Calorie restriction (CR) advocates have made great strides in the past few years - all the way from the fringe and mainstream media ignorance to a much higher profile, sensible, sympathetic articles in the popular press and a well-regarded yearly conference. These advocates are just as right today as they were back in 2000; the message hasn't changed, and neither has the extensive body of science demonstrating the health and longevity benefits of CR in almost all animals. So why success now rather than from, say, 1995 to 2000?
I think it's no coincidence that the rising profile for the practice of calorie restriction has come about at the same time as greater investment in research and the first mainstream scientific results for human CR studies. Mainstream science - the body of knowledge and culture built around sifting truth and understanding through the scientific method - is still the accepted arbiter of truth in most modern societies, for all the seemingly endless, ongoing attempts to change this state of affairs. Fads of ignorance come and go, but the scientific method is demonstrable, powerful, and quite simply right: all modern technology has mainstream science as its source, and people know it.

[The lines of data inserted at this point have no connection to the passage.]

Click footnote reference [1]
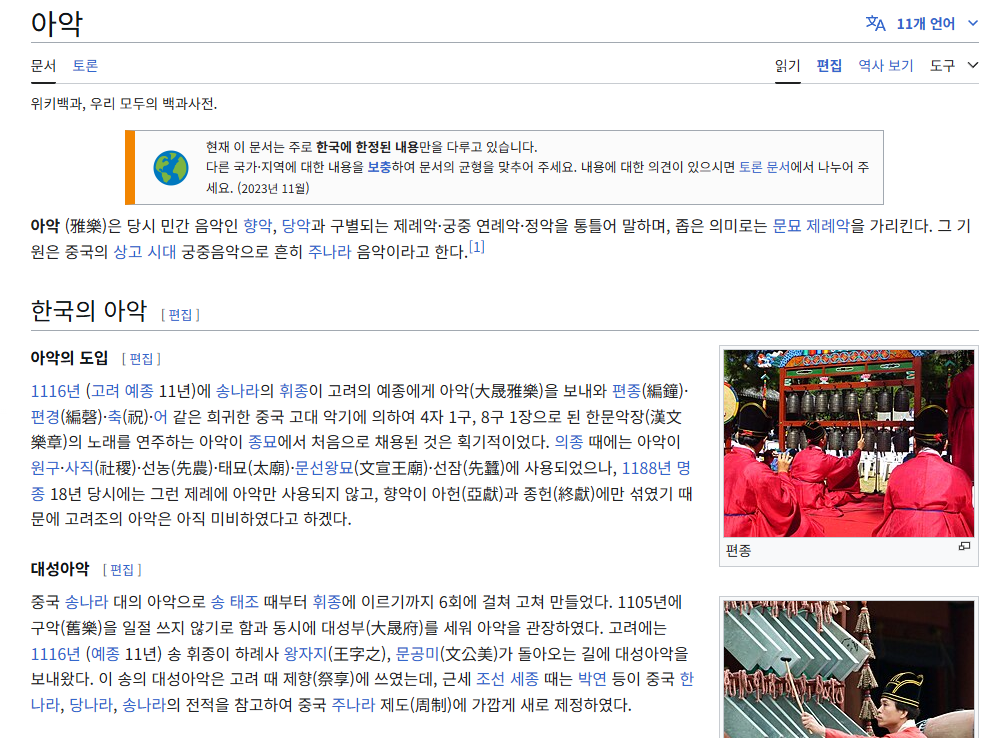This screenshot has height=738, width=998. [477, 247]
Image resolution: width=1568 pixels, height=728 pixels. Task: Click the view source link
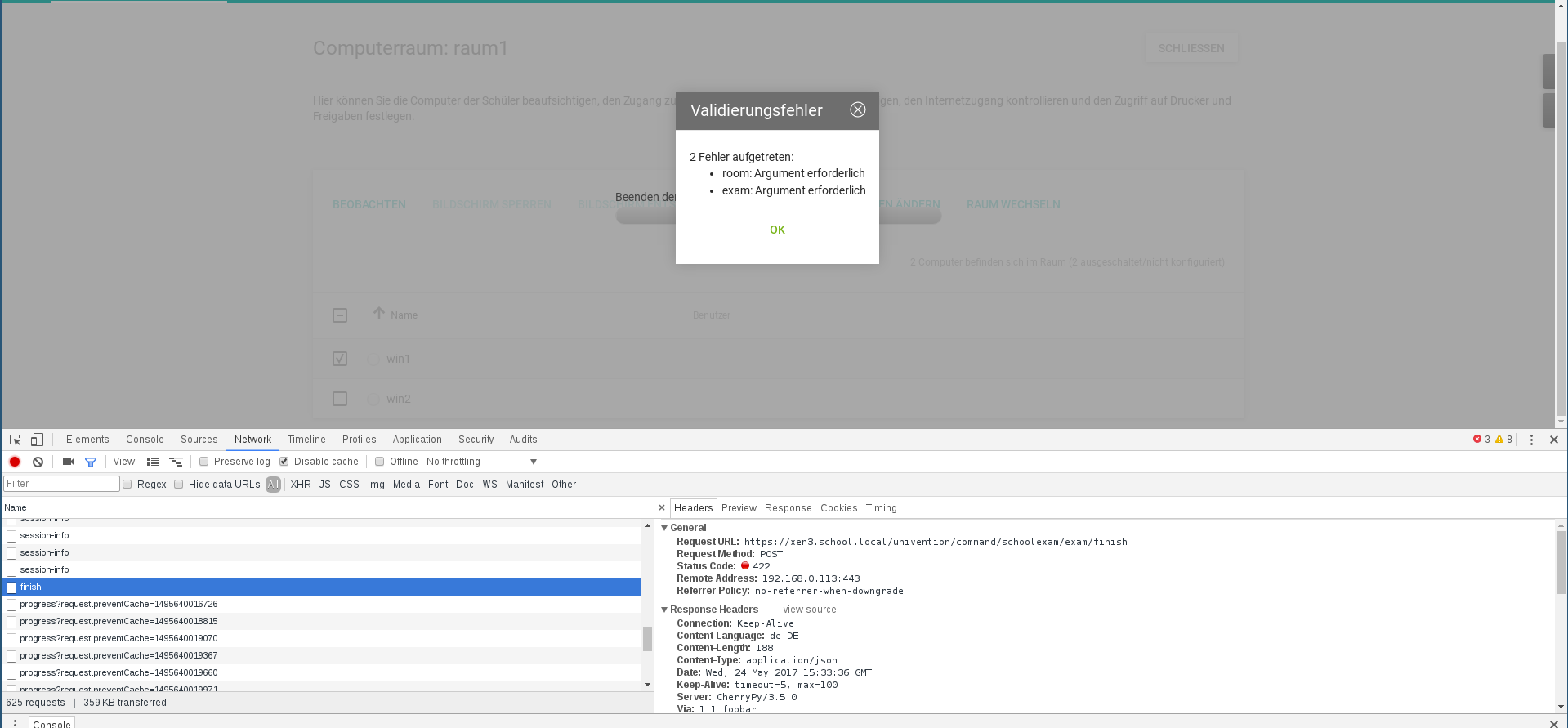(809, 610)
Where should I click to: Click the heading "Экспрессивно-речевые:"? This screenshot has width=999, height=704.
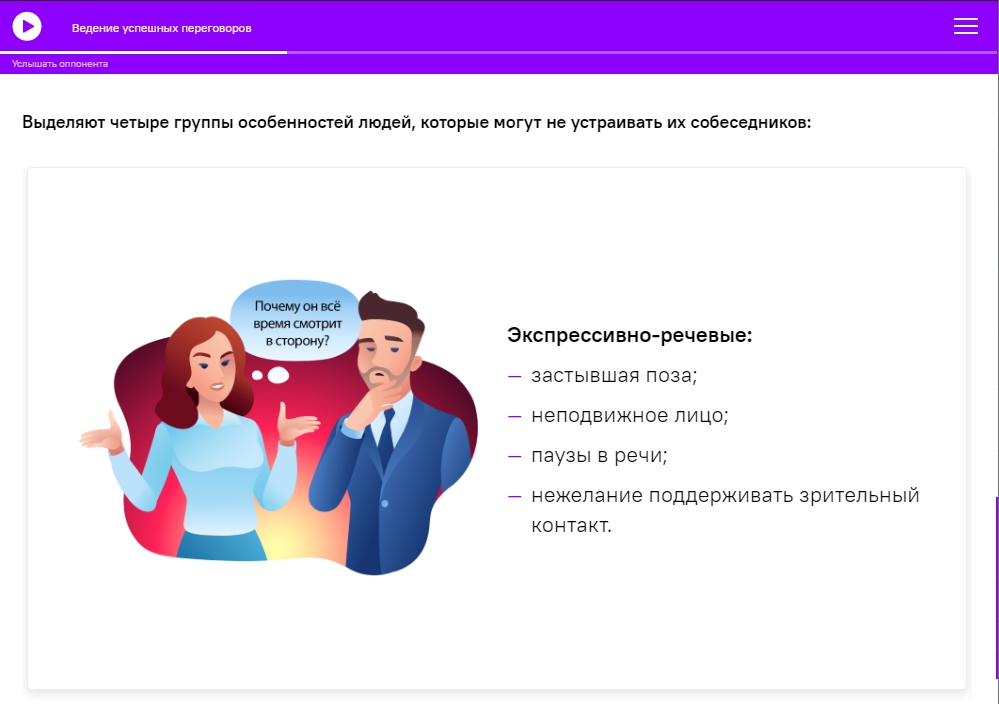629,335
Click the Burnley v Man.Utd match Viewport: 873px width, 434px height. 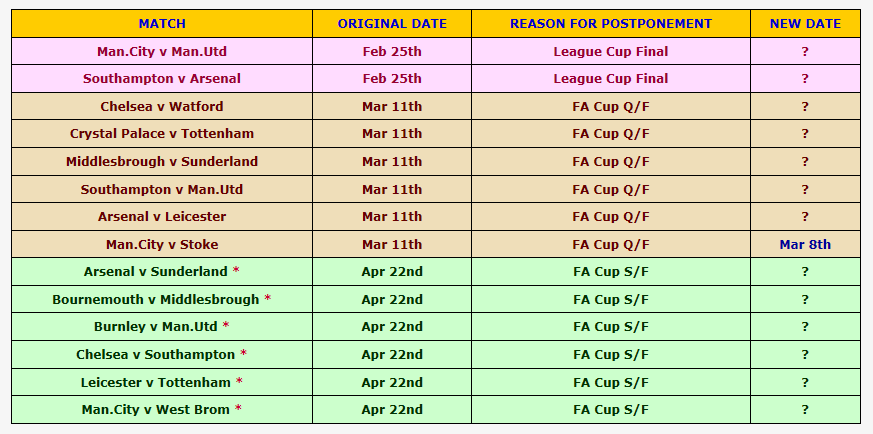point(155,326)
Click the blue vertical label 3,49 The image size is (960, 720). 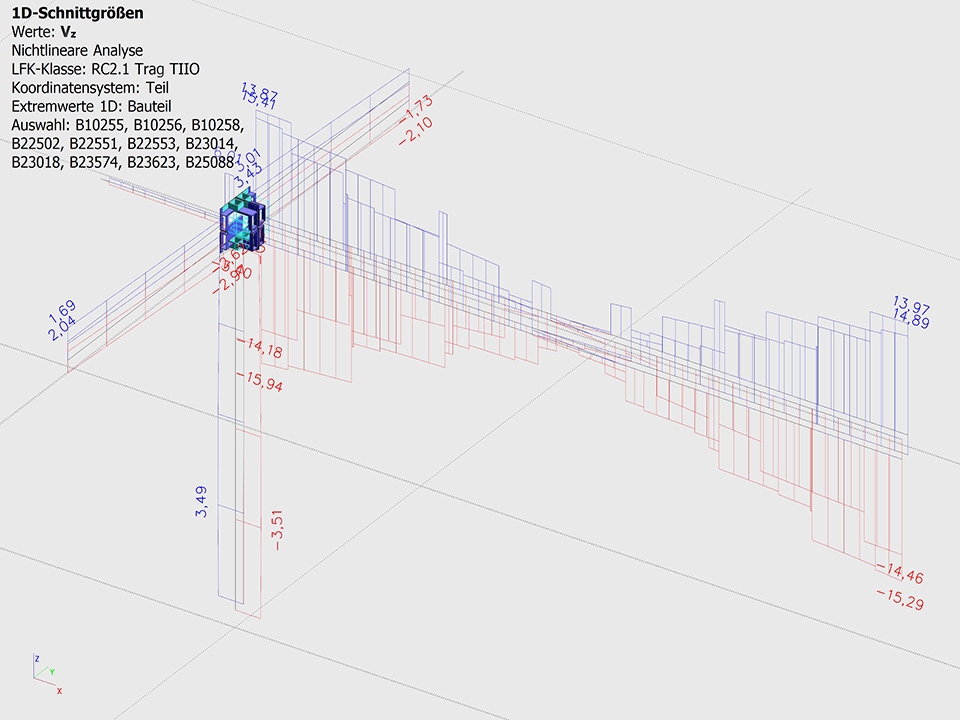click(x=202, y=500)
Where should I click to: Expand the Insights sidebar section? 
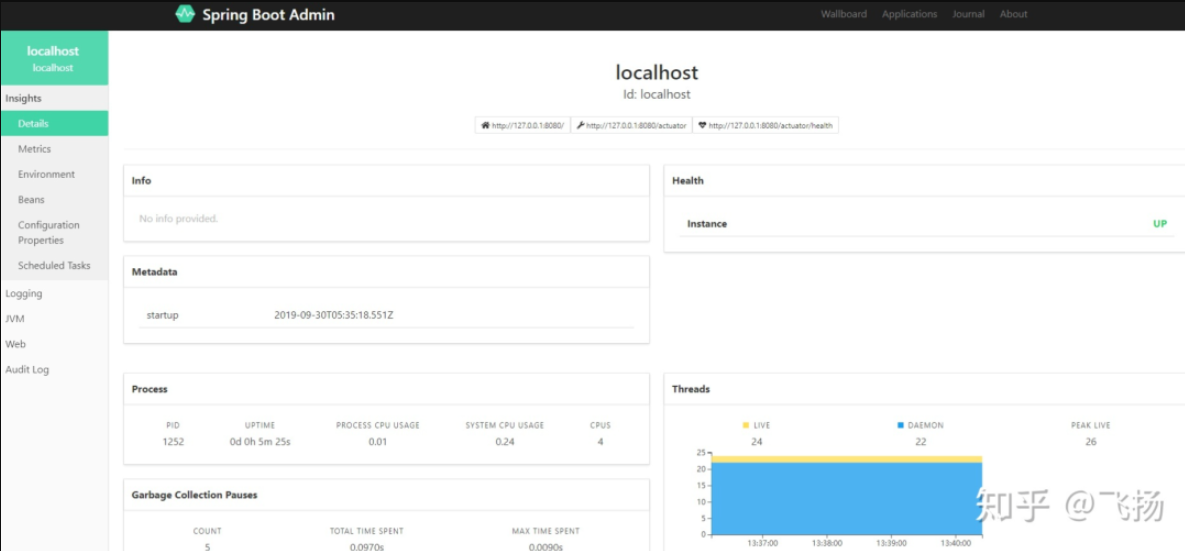tap(24, 98)
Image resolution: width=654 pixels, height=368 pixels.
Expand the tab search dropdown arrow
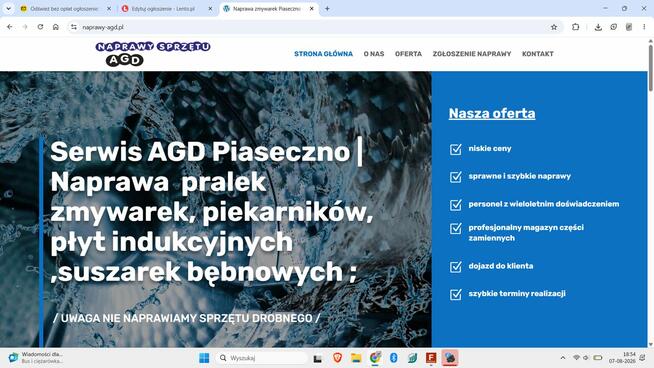click(x=8, y=8)
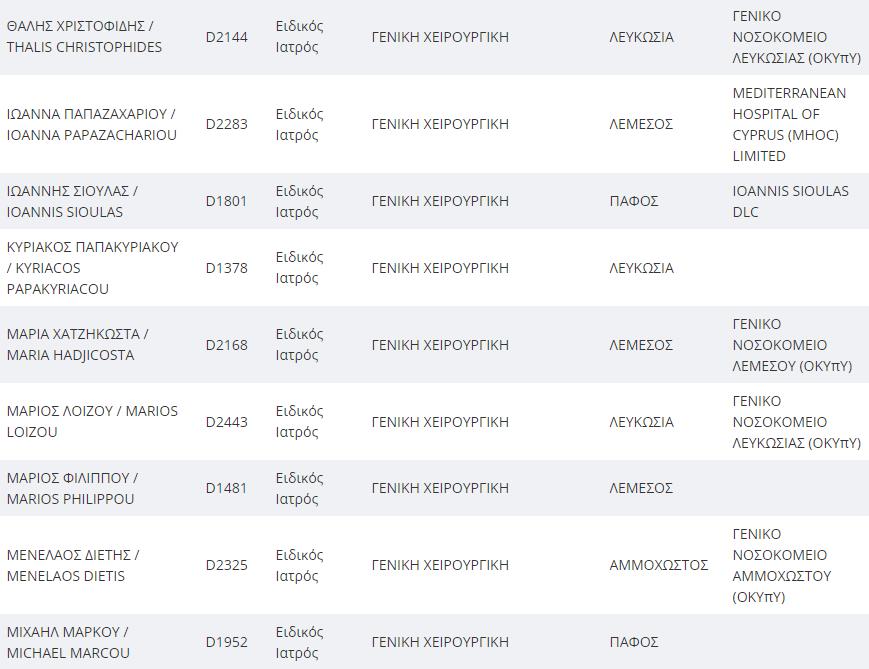Click registration code D2443
The image size is (869, 669).
click(227, 422)
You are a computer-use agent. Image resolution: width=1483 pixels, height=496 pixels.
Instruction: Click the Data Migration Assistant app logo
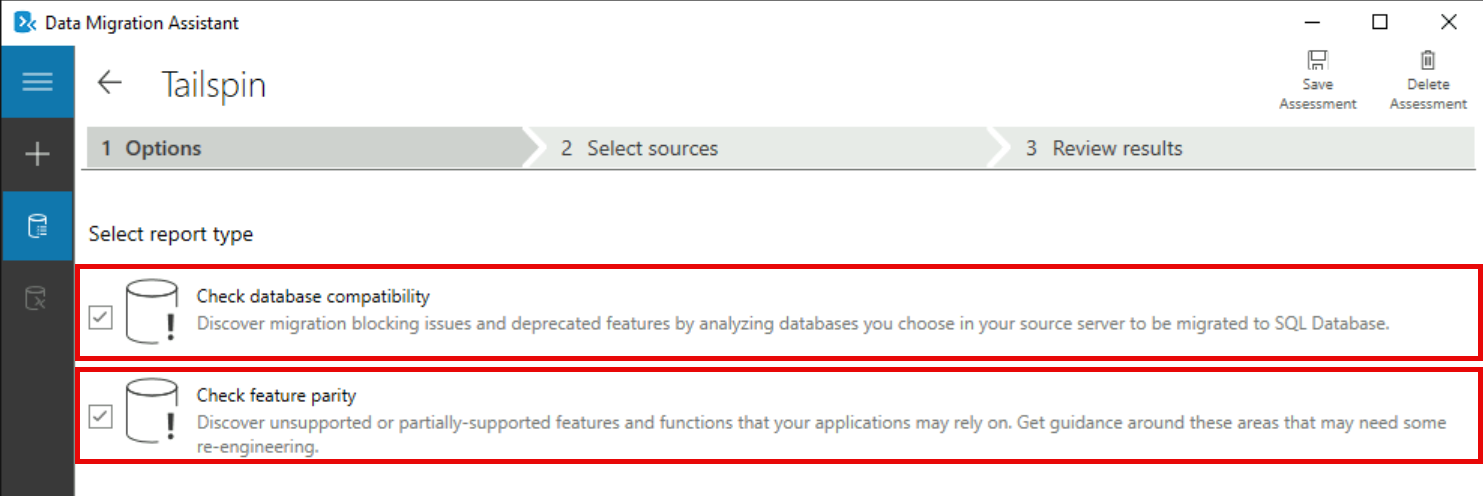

The lesson to take away here is that even an incremental advance in proven science makes advocacy far more effective. Suddenly your truth and correctness are corroborated by a source vastly more trusted in the public eye. The mass media become more engaged and easily accessed; people are less instinctively skeptical. This is a portion of a positive feedback loop: raising funding for research requires advocacy and the public support generated by advocacy. Further advocacy for further funding is made easier and more effective by tangible scientific results. Getting your cause and the associated research programs off the ground is the hardest thing that advocates will have to accomplish; after that, it's a matter of more and better of the same medicine.
None of this is rocket science. It's all been accomplished a hundred times over in the past decades for causes large and small; the methods are well established and time-tested. We advocates for serious anti-aging research should take note and learn from the calorie restriction experience: what are the near-term scientific advances we should put forward as confirmation of progress towards meaningful extension of the healthy human life span? How can we better leverage the ongoing incidental healthy life extension research presently taking place? Are there modest projects that can be effectively funded by private donations with a comparatively rapid payoff?
The more science behind us, the faster we go.